The first trailer was showcased during Warner Bros.' CinemaCon panel in April 2023, showing the "bromance" between Arthur and Orm amongst other footage.[70] Steve Weintraub at Collider said the footage looked "absolutely massive in scale" and featured several action sequences.[10] The first theatrical trailer was released on September 14, 2023.[71] On Heard's character Mera's reduced role, Wan stated that the movie was written around Arthur's relationship with his half-brother Orm compared to the first movie, which focused on his relationship with Mera.[72]

Release

Aquaman and the Lost Kingdom is scheduled to be released in the United States on December 22, 2023.[65] It was originally set for release on December 16, 2022,[24] but was moved to March 17, 2023, when Warner Bros. adjusted its release schedule due to the COVID-19 pandemic's impact on the workload of visual effects vendors.[53] It was then moved to December 25, 2023, when Warner Bros. Discovery was trying to spread out marketing and distribution costs,[57] before moving to December 20 and December 22.[62][65]

Reception

Box office

Presales

Early pre-sales were pacing 25 percent ahead of Shazam!
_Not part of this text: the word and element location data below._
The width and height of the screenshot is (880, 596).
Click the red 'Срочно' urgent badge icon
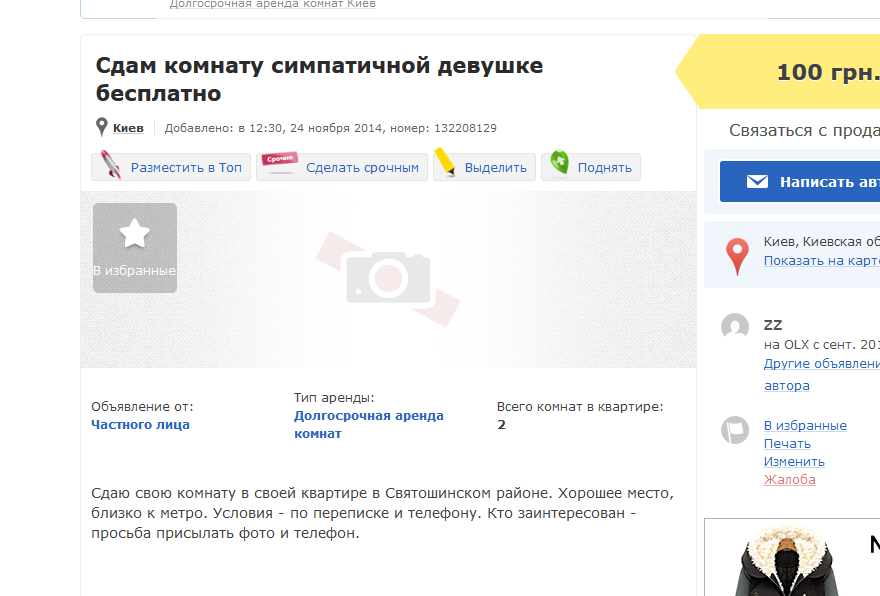279,163
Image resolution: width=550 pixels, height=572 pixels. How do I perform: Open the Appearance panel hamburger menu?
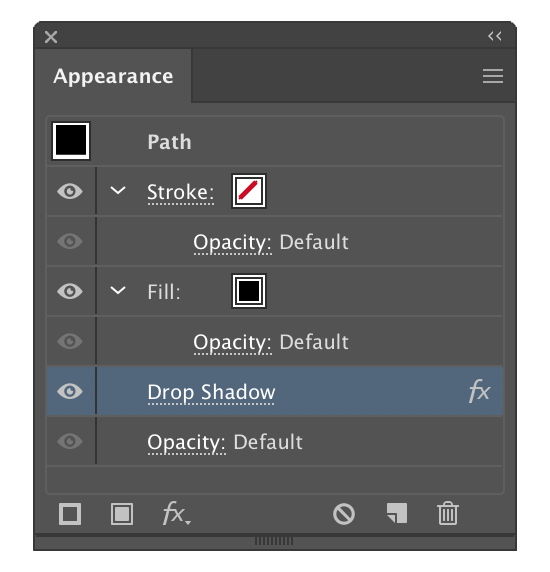[x=493, y=76]
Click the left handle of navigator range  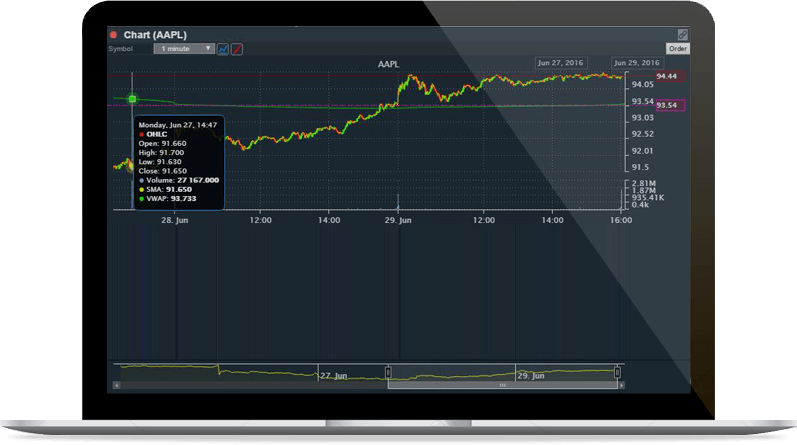point(388,373)
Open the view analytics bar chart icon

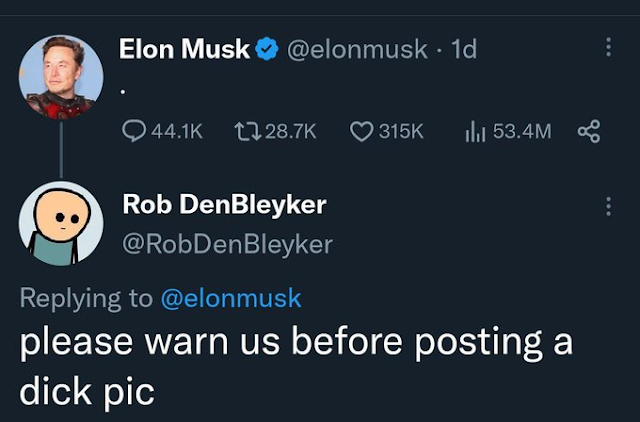475,131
Fury of the Gods and 62 percent behind Black Adam after one day of sample market tracking.[73]

United States and Canada

Aquaman and the Lost Kingdom is projected to open between $32 million and $42 million, with a long-range forecast suggesting it will wrap up its domestic run anywhere between $105 million to $168 million.[74]

Future

In December 2022, The Hollywood Reporter reported that Warner Bros. was considering ending the Aquaman film series and recasting Momoa as the character Lobo following Aquaman and the Lost Kingdom.[75] In January 2023, Momoa stated that he would "always be Aquaman", but felt that he could also portray other characters.[76] Later that month, DC Studios co-CEOs Gunn and Safran said there was potential for Momoa to reprise his role in the DCU, but a decision on the character had not been made. Gunn confirmed that Aquaman and the Lost Kingdom, alongside The Flash, would lead into the DCU's first film Superman: Legacy (2025).[77] Wan later commented that the second film would help set up a sequel and expressed some interest in directing it after a long break.[78]

In September 2023, Gunn clarified that anything released before Creature Commandos (2024) would not be canon to the DCU, causing journalists to question the possibility of a potential continuation moving forward.[79][80][81] The following month, Variety reported that no cast members from Zack Snyder's run of DCEU films would reprise their roles in the DCU, including Momoa as Aquaman. However, Momoa was reportedly once again in talks to portray Lobo in either Superman: Legacy or a standalone film.[21]